Fig. 4 is a schematic diagram of another application scenario disclosed in an embodiment of the present application. As shown in fig. 4, the terminal may establish multiple links with the access network device through different carrier components (component carrier, CC), where one of the multiple links is a service link of the terminal, and other links except the service link of the multiple links are backup links of the terminal. The CCs used by different links are different.

Based on the network architecture and the application scenario shown in fig. 4, fig. 5 is a schematic flow chart of another communication method disclosed in the embodiment of the present application. As shown in fig. 5, the communication method may include the following steps.

501. The terminal establishes a first link and N backup links with the access network equipment.

502. The terminal determines whether the first link is failed and when the first link is failed, step 503 is performed.

503. And the terminal sends the indication information to the access network equipment through the second link.

504. And the access network equipment determines the third link as a service link of the terminal according to the indication information.

Steps 501 to 504 are similar to steps 301 to 304, and reference is made to steps 301 to 304 for detailed description.

The method shown in fig. 5 differs from the method shown in fig. 3 in that: the information for identifying the link in fig. 3 is TCI, and the information for identifying the link in fig. 5 is CC, specifically may be CC identification, that is, the CC corresponds to the link one by one. In addition, one CC may correspond to one frequency bin.

Fig. 6 is a schematic diagram of yet another application scenario disclosed in an embodiment of the present application. As shown in fig. 6, the terminal may establish links with at least two access network devices (such as access network devices 1 and 2 in fig. 1), and each access network device may correspond to one or more links, where one of the links is a service link of the terminal, and other links except the service link are backup links of the terminal.

Based on the above network architecture and the application scenario shown in fig. 6, fig. 7 is a schematic flow chart of another communication method disclosed in the embodiment of the present application. As shown in fig. 7, the communication method may include the following steps.

701. The terminal establishes a first link and N backup links with K+1 access network devices.

The terminal can establish n+1 links with k+1 access network devices, i.e., can establish a first link and N backup links with k+1 access network devices. The first link is a service link of the terminal, which may be understood as a current communication link of the terminal, or may be understood as a link that the terminal currently communicates with the access network device. K is a positive integer less than or equal to N. One link corresponds to one access network device. One access network device may correspond to one link or may correspond to multiple links.

The terminal may first establish a communication connection with a first access network device of the k+1 access network devices, where a link between the terminal and the first access network device is a first link. The first access network device may be any one of the k+1 access network devices. The relevant description may refer to the relevant description that the terminal establishes a communication connection with the access network device in step 301.
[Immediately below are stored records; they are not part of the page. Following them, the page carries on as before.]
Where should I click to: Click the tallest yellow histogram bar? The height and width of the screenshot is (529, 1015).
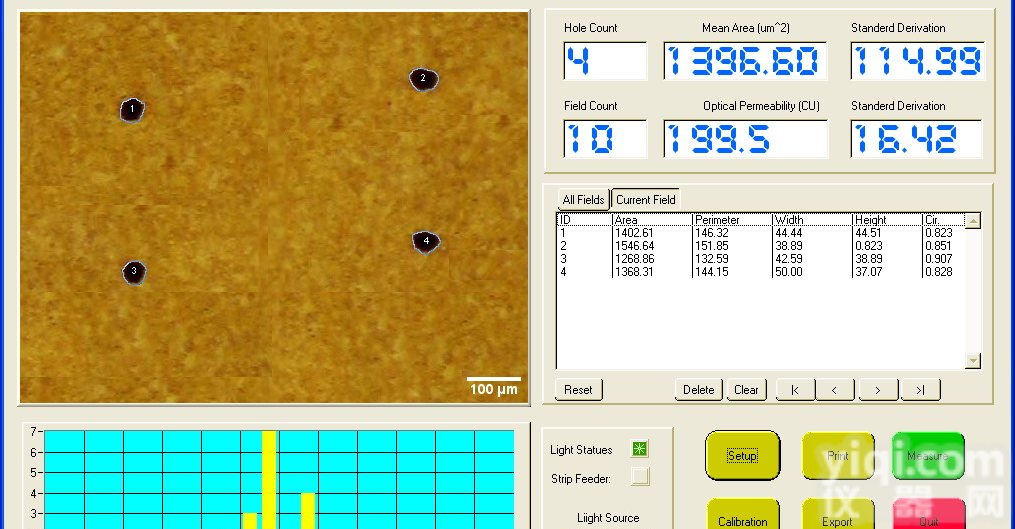point(269,480)
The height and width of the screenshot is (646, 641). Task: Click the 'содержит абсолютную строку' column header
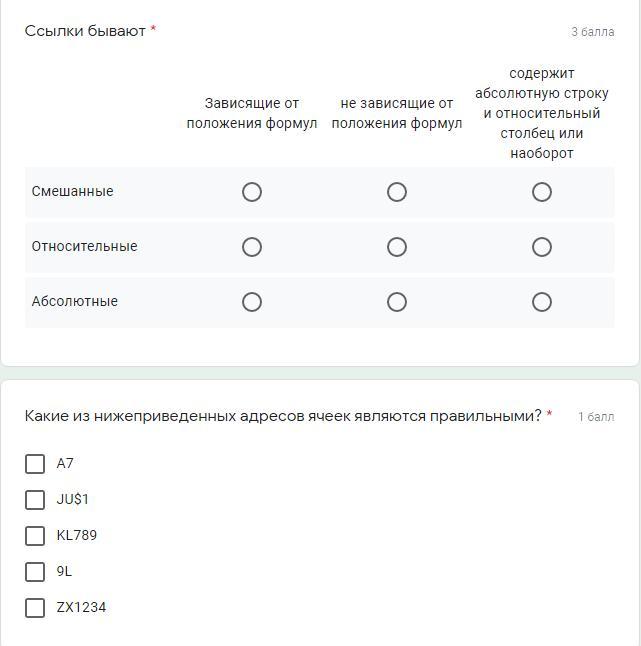[x=542, y=113]
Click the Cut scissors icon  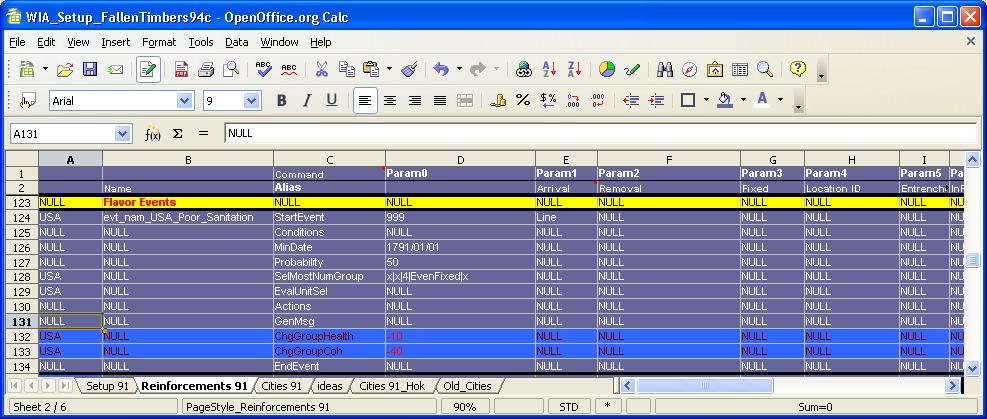pyautogui.click(x=321, y=70)
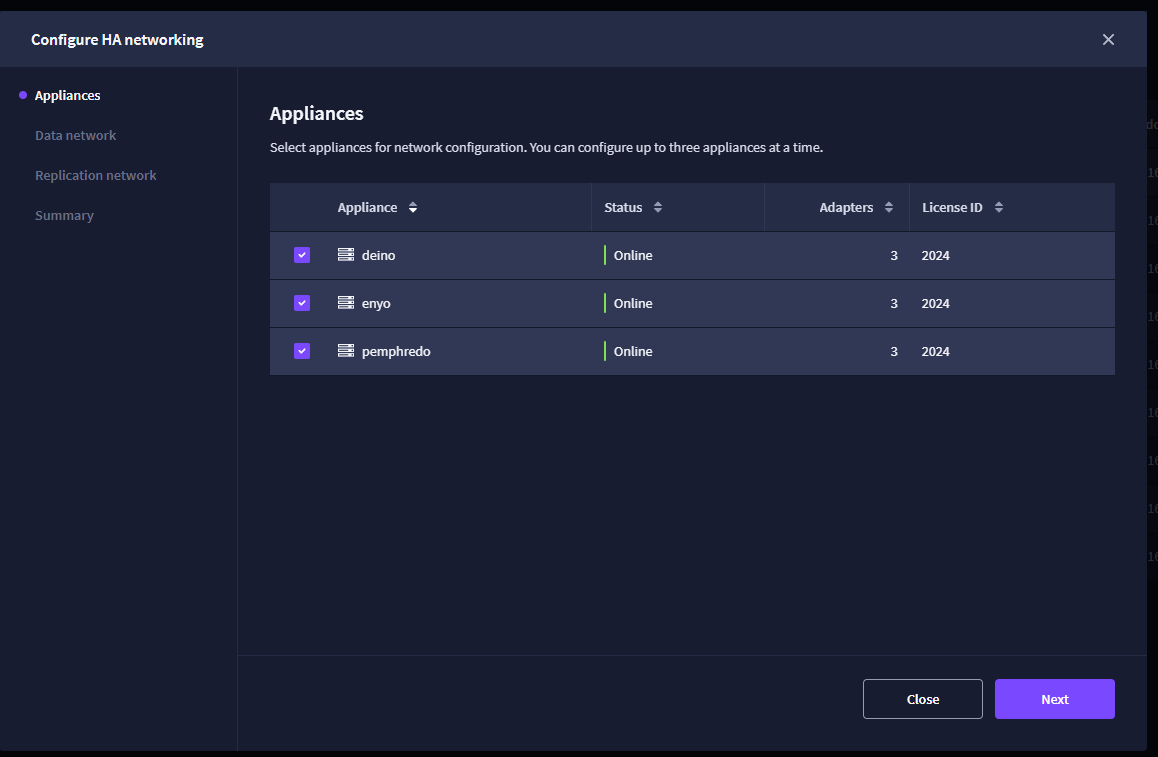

After the first access network device establishes a communication connection with the terminal, the configuration information may be sent to the terminal. Optionally, the first access network device sends configuration information to the terminal when the first condition is met. A detailed description about the first condition may be referred to the related description in 301. The configuration information may include identifiers of K access network devices other than the first access network device in the k+1 access network devices, and the configuration information may further include information of signals corresponding to each link. The K access network devices are connected with the same core network device with the first access network device, and all the K access network devices can establish communication connection with the terminal. The identification of the K access network devices and the information of the signals corresponding to each link may be sent by the core network device to the first access network device. Wherein the related description may refer to the related description of the configuration information transmitted to the terminal through the first link when the first condition is satisfied in step 301. When the access network device corresponds to the links one by one, the information for identifying the links can be the identification of the access network device or the cell identification. When one access network device corresponds to a plurality of links, the information for identifying the links may be one or more of TCI, CC, an identifier of the access network device, and a cell identifier.

When the first access network device corresponds to one link, after receiving the configuration information from the first access network device, the terminal may respectively establish backup links with the K access network devices according to the configuration information to obtain N backup links, that is, respectively establish one or more links with each access network device in the K access network devices to obtain N backup links. The terminal can establish N backup links according to the identifications of the K access network devices. The terminal can determine the signal corresponding to each backup link in the N backup links according to the configuration information, namely, the identification of each link is bound with the corresponding signal. The description of the correlation may refer to the description of the correlation of the terminal in step 301 to establish N backup links with the access network device according to the configuration information.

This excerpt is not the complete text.